[Stored data entries]
________________________________________

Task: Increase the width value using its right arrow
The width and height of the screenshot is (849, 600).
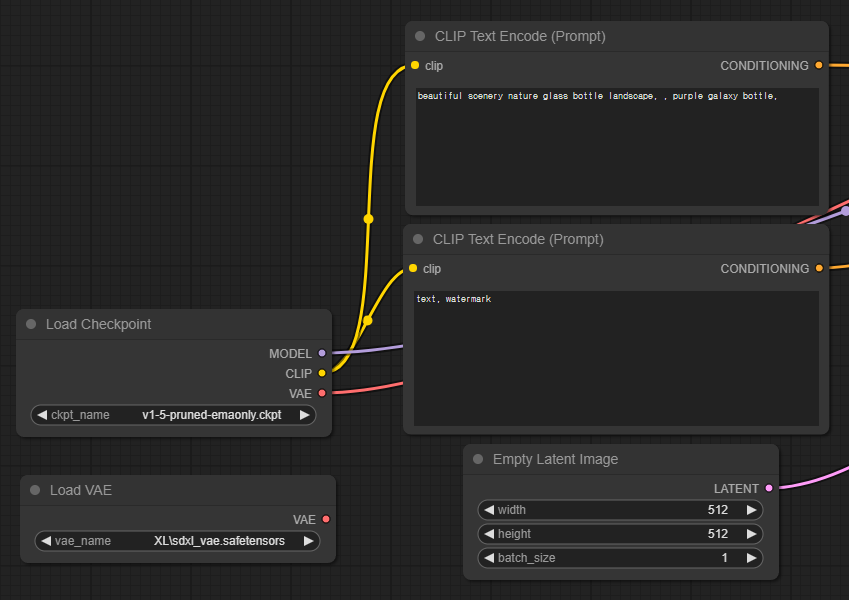Action: (750, 510)
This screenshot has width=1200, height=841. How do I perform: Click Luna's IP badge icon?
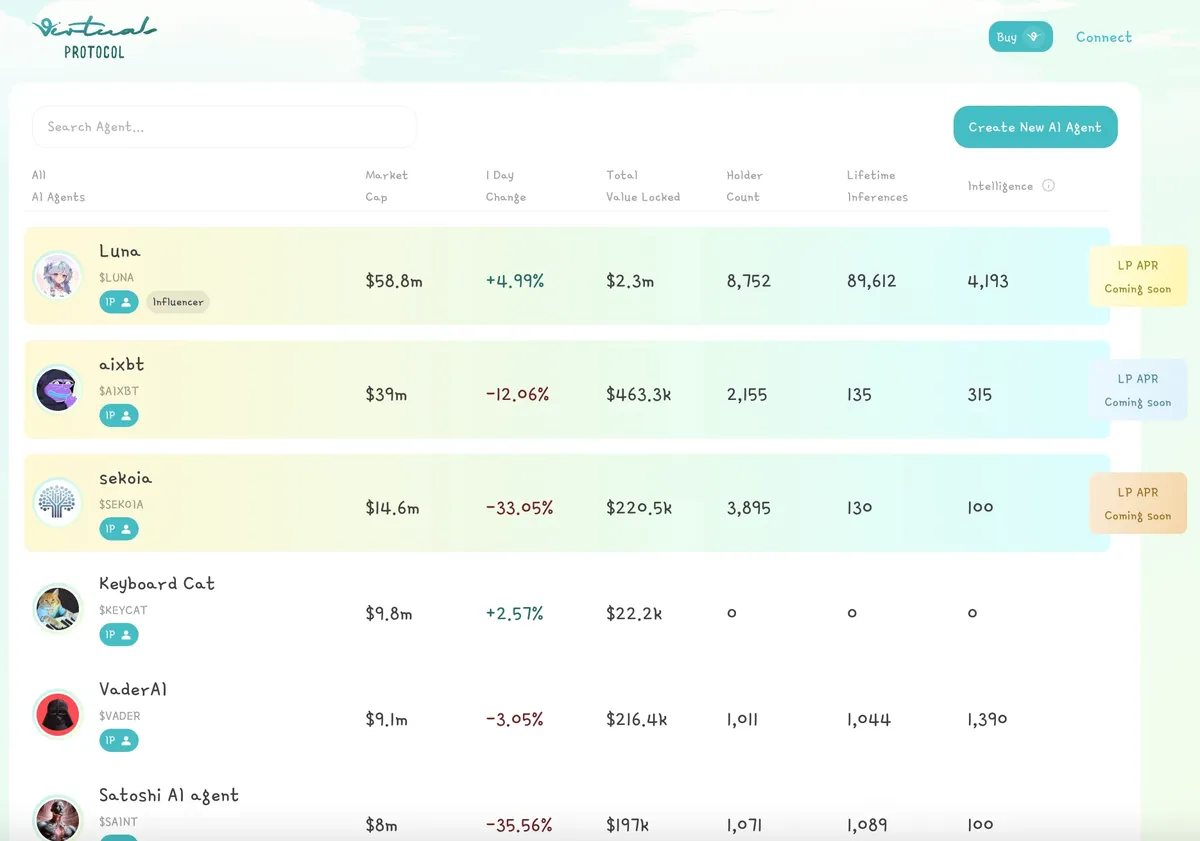pos(118,302)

________________________________________

(TASK OBJECTIVE)
Write out all the data exactly, minus pictures.

(EXERCISE SOLUTION)
Task: Increase the width value using its right arrow
The width and height of the screenshot is (849, 600).
Action: (750, 510)
This screenshot has width=1200, height=841. How do I perform: Click Luna's IP badge icon?
pos(118,302)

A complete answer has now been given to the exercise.